A lot has been going on in the world, lately. And my heart hurts. Oh gracious, my heart hurts. And perhaps, I'll come back to write about what's going on and how you can help. However, today I was angry. And I've been angry for quite some time.
You know, ever since the government officially shut down everything and made everyone stay at home to prevent the spread of COVID, churches have been closed. Most churches are doing online services to continue to stay connected and aren't participating in onsite services.
At the time, I understood completely. I was more focused on how to stop the spread of this virus and what we needed to do to save people's lives. However, the longer the shelter-at-home order went on, the angrier I became. (And trust me, I know I shouldn't have been angry. I know.)
The reason I invested my Sunday mornings into church and my Tuesday nights into Small Group was because of my need for community. I don't like being alone 24/7. Being alone is how Satan got a hold on me in the first place. Being alone is what turned my back towards God and what made me fall into the pit of anxiety and depression.
So imagine me, a person who needs community and who needs her people, without that. I once again found myself skipping church sermons because why would I take time out of my busy day (of working at home and working on my self confidence) to sit down for 30 minutes to an hour to watch someone on a computer screen talk about a Bible Story. Why would I, someone who feels God's presence in the midst of a church service while worshiping, want to worship and sing songs in my living room, by myself?
I was angry. I was angry and upset and heartbroken at not being able to see my church family every week. For not being able to hug my small group leader every Tuesday. For not being able to feel that beautiful sense of family and community in that school gym.
My church sent out a survey about getting back to normal church services and what not. I answered with every ounce of honesty in my body. I said that I hadn't been watching the church services (I think I have only watched one in the 2-3ish months we've been doing them). I said I probably wouldn't feel motivated to watch them if we continued down the path of online services. I said I wanted to be back with my church family (whether it be in the building or on our property) because I need that. I need it to survive. To not go down that dark path again.
So, when my pastor sent out an update video today, I got excited thinking that maybe...just maybe...things were going back to normal. Or at least trying to go back to normal. But no. We are continuing to have online services.
And then I cried.
I cried. I was once again angry that I could see my church family. Couldn't laugh with them. Couldn't hug them. Couldn't tell them hello or good morning. Couldn't catch up with them. (Some of them I haven't seen since the beginning of March.)

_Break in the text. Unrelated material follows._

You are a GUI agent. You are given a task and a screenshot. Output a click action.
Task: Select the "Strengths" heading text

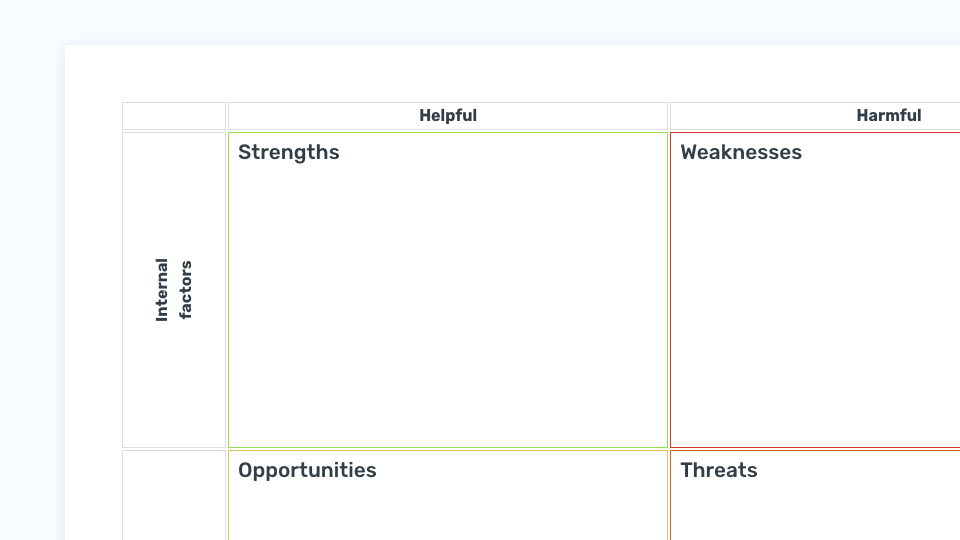tap(288, 152)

And after I cried, I heard God singing to me.
So lay down your burdens
Lay down your shame
All who are broken
Lift up your face
Oh wanderer come home
You're not too far
So lay down your hurt
Lay down your heart
Come as you are
And suddenly, I wasn't angry anymore. (At least, I wasn't angry at my church or my church leaders.) Yes, I am upset that I can't go to church on Sunday's like I normally would. But there are bigger things going on in the world other than meeting in a physical place. I am more angered at myself for thinking that church had to be a physical place when I used to be all about the church being wherever you are in that moment. I plan on laying down all my hurt and anger and burdens at the feet of the Lord and coming as I am to Him. Wherever I am and whatever I am doing.
I need to dial back in to what's important at this moment. I need to start every morning with a prayer to God. I need to blast my worship music on my way to work or the grocery store or anywhere else. We need to remember that God is everywhere we need Him to be.
I guess this is to say, stop being angry with places being closed and stop being angry with having to social distance from others. Jesus did say, "You do not realize now what I am doing, but later you will understand." (John 13:7).
Love you guys. And stay safe out there.